Sabtu, 29 April 2023

Mendudukkan dalil aqli (Qiyas)

Mendudukkan dalil aqli (Qiyas)  

Imam Syafii rahimahullah berkata:
ونحكم بالاجماع ثم القياس وهو أضعف من هذا ولكنها منزلة ضرورة لانه لا يحل القياس والخبر موجود كما  يكون التيمم طهارة في السفر عند الاعواز من الماء ولا يكون طهارة إذا وجد الماء إنما يكون طهارة في الاعواز وكذلك يكون ما بعد السنة حجة إذا أعوز من السنة
Dan kami menetapkan hukum berdasarkan ijma’ ulama’ (consensus), kemudian dengan Qiyas, sedangkan Qiyas itu kedudukannya lebih lemah dibanding Ijma’. Namun berdalil dengan Qiyas itu adalah kondisi darurat, karena tidak halal berdalil dengan Qiyas bila ternyata ada dalil naqli (khabar). 

Bagaikan bertayammum sah menjadi metode bersuci di saat safar bila tidak mendapatkan air, dan t idak dapat menjadi metode bersuci bila terdapat air.  Tayammum menjadi media bersuci bila tidak ada dalil naqli (khabar).

Demikian pula halnya dengan kedudukan Qiyas sebagai dalil setelah As Sunnah, dapat dijadikan dalil bila tidak ada dalil dari As Sunnah. (Akhir Kitab Ar Risalah oleh Imam As Syafii).

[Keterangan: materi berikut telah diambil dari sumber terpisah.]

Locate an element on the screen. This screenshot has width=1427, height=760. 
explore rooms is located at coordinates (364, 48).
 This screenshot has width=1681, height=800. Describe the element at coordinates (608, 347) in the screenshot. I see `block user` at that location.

Para ulama’ ushul fiqih salah satunya Az Zarkasyi menjelaskan pernyataan Imam Syafii di atas bahwa seorang ahli fiqih tidak dibenarkan untuk menetapkan satu hukum dengan berdalilkan Qiyas, melainkan bila tidak menemukan dalil naqli. (Al Bahru Al Muhith)

Adapun berdalil dengan Qiyas yang sejalan dengan dalil Naqli; Al Qur’an atau As Sunnah, sehingga dalil Qiyas menguatkan dalil Naqli maka itu tidak mengapa.

Yang dipersoalkan dan ditentang oleh para ulama’ diantaranya oleh Imam As Syafii di atas ialah bila anda menetapkan hukum hanya berdasarkan dengan Qiyas (dalil aqli) tanpa menghiraukan dalil Naqli, atau bahkan sadar bertentangan atau menolak dalil Naqli, maka itu adalah satu kesalahan besar.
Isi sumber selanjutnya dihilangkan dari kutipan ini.